---- Records supplied

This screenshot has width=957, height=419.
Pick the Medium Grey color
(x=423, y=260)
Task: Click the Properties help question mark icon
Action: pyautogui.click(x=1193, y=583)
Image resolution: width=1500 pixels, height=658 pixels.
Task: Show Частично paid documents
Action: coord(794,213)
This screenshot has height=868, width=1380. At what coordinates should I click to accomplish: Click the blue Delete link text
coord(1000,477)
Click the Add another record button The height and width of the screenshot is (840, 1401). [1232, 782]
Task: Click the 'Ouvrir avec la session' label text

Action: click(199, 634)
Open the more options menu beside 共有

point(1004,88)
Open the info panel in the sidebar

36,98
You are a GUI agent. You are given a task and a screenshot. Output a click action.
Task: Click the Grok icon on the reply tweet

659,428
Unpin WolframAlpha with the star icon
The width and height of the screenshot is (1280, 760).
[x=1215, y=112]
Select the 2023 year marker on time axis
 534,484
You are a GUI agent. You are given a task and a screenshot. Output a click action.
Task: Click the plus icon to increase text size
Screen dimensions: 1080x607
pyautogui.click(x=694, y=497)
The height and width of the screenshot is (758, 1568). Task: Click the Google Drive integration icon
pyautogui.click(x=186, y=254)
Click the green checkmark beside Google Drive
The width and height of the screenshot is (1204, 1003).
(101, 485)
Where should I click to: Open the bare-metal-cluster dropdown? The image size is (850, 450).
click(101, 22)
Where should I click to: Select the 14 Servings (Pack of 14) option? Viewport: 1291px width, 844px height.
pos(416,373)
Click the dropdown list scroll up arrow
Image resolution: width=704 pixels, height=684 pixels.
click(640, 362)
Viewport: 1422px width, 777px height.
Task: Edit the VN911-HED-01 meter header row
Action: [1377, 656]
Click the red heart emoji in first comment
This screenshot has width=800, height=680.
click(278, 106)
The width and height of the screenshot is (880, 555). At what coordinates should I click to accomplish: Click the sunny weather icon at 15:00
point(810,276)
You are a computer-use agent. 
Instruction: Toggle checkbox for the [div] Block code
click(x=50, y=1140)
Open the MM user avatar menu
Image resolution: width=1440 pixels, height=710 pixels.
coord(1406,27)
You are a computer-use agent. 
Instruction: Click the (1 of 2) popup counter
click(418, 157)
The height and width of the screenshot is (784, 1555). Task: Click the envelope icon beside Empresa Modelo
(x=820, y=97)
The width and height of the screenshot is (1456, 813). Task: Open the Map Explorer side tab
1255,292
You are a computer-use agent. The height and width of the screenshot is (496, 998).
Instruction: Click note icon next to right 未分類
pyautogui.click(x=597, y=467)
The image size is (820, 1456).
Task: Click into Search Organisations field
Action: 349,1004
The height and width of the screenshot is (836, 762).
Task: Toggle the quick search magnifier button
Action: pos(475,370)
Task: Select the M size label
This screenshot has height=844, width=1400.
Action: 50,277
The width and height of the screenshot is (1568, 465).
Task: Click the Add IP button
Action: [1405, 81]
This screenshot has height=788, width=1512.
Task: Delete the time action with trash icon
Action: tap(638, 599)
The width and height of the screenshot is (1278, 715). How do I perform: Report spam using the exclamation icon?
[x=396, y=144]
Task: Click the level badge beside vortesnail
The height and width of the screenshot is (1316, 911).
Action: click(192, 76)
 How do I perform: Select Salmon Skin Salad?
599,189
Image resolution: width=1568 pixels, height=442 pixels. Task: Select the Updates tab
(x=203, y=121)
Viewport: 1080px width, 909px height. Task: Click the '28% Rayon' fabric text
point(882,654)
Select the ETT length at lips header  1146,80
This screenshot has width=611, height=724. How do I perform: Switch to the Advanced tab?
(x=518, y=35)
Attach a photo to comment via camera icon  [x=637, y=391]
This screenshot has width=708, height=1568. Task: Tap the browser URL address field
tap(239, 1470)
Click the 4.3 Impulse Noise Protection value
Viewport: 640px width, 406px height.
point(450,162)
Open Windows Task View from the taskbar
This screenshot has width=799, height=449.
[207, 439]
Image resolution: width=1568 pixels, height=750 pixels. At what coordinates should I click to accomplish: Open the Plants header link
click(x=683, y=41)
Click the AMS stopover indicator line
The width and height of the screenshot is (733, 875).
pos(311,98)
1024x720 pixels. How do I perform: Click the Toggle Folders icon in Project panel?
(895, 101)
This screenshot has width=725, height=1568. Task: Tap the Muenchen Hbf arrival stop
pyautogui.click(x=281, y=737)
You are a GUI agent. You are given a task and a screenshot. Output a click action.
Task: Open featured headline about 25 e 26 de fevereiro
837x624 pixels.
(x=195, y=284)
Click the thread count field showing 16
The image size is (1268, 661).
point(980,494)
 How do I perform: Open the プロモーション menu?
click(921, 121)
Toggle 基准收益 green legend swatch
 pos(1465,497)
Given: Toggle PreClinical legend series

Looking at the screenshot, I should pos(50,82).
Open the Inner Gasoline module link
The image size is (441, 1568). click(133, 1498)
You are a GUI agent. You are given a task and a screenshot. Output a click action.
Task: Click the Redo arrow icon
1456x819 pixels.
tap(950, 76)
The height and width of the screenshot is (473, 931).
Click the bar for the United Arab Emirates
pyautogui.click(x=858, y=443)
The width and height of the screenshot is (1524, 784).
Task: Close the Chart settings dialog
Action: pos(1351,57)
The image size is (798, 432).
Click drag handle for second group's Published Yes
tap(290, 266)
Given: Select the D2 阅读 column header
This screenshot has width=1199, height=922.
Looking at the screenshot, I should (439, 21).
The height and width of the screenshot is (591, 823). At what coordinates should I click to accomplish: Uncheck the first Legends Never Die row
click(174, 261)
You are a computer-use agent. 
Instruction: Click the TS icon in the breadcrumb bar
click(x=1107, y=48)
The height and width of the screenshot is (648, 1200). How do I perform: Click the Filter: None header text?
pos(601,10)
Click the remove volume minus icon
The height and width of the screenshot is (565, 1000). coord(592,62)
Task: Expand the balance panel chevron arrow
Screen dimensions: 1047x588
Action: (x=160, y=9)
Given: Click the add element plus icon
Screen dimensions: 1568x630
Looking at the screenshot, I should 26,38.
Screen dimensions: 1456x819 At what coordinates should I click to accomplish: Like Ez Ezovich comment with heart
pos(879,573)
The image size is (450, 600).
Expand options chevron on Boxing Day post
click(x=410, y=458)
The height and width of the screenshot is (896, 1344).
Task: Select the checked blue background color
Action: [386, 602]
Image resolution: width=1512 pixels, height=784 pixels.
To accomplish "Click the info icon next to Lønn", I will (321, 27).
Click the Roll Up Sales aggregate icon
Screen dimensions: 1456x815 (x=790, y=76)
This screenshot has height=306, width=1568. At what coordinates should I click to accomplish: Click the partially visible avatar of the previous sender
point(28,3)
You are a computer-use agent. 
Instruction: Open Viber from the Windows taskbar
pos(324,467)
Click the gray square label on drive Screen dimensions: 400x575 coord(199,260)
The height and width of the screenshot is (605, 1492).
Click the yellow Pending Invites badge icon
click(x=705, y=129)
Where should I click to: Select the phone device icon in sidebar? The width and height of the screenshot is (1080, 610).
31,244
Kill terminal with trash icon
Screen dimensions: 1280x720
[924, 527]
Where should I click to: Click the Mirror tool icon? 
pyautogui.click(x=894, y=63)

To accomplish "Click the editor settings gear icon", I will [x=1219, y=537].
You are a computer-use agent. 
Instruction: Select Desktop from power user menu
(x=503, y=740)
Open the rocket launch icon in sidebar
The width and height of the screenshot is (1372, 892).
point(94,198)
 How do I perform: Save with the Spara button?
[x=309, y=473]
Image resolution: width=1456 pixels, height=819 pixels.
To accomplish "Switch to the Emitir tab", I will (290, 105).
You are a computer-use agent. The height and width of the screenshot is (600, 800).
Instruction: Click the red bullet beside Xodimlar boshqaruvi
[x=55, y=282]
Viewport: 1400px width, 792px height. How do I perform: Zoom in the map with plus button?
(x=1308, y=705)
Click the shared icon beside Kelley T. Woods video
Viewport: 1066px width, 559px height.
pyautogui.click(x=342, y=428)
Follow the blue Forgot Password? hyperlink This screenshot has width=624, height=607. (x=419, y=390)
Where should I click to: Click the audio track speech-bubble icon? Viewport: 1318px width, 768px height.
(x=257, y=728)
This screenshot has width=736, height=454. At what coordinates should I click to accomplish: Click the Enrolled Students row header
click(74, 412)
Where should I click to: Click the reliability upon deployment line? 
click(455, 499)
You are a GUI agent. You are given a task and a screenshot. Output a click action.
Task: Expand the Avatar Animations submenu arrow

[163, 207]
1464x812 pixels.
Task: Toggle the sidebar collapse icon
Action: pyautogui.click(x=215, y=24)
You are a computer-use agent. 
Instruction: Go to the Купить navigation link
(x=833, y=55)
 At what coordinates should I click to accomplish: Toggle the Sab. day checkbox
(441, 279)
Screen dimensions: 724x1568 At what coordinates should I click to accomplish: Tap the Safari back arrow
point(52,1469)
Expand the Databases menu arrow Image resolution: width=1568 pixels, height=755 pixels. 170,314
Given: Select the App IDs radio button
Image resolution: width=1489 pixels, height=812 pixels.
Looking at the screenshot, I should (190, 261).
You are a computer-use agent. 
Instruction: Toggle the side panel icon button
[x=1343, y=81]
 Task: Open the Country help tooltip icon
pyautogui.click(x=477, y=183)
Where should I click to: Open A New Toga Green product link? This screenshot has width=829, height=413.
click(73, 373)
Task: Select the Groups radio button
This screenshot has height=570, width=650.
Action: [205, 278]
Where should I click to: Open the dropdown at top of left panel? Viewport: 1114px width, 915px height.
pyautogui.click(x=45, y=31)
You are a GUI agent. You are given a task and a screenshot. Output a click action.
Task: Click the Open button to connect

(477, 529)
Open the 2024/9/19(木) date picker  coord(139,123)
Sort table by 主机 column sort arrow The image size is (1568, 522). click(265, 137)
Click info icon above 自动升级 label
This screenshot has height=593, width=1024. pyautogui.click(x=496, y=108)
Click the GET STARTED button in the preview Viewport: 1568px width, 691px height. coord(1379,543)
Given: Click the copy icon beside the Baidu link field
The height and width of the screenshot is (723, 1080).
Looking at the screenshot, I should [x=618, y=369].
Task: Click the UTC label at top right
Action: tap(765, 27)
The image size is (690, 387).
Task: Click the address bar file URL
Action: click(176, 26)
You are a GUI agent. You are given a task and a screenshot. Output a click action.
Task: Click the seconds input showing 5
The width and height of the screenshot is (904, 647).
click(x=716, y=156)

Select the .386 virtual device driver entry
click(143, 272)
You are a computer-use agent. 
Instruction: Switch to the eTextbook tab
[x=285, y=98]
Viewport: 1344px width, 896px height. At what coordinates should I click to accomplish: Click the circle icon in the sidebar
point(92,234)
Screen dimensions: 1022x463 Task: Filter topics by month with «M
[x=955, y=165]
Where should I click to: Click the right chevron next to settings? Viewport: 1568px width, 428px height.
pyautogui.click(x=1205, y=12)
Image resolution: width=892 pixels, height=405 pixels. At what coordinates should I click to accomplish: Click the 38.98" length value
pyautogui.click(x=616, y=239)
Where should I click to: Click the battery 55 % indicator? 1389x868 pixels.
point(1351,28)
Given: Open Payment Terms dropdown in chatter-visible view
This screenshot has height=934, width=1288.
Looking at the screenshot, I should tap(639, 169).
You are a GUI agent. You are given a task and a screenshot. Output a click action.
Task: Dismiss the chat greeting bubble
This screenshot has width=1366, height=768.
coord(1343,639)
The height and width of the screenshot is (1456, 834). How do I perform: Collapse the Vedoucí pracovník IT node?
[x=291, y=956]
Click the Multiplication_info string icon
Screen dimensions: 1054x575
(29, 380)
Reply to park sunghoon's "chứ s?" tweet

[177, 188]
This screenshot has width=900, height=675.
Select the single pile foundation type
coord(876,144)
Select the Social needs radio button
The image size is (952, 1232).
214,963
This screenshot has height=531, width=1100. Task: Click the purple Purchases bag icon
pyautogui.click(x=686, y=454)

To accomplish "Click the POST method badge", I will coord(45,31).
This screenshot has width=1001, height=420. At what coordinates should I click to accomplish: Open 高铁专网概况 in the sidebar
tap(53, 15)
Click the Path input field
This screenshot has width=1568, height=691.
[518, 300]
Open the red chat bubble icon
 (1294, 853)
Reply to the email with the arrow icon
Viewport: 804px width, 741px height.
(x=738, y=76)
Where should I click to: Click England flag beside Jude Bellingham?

--------

--- What is asked ---
Copy the entries from the line with "Select the .386 virtual device driver entry" to the line with "coord(1343,639)" verbatim.

--- Task response ---
Select the .386 virtual device driver entry
click(143, 272)
You are a computer-use agent. 
Instruction: Switch to the eTextbook tab
[x=285, y=98]
Viewport: 1344px width, 896px height. At what coordinates should I click to accomplish: Click the circle icon in the sidebar
point(92,234)
Screen dimensions: 1022x463 Task: Filter topics by month with «M
[x=955, y=165]
Where should I click to: Click the right chevron next to settings? Viewport: 1568px width, 428px height.
pyautogui.click(x=1205, y=12)
Image resolution: width=892 pixels, height=405 pixels. At what coordinates should I click to accomplish: Click the 38.98" length value
pyautogui.click(x=616, y=239)
Where should I click to: Click the battery 55 % indicator? 1389x868 pixels.
point(1351,28)
Given: Open Payment Terms dropdown in chatter-visible view
This screenshot has height=934, width=1288.
Looking at the screenshot, I should tap(639, 169).
You are a GUI agent. You are given a task and a screenshot. Output a click action.
Task: Dismiss the chat greeting bubble
This screenshot has width=1366, height=768.
coord(1343,639)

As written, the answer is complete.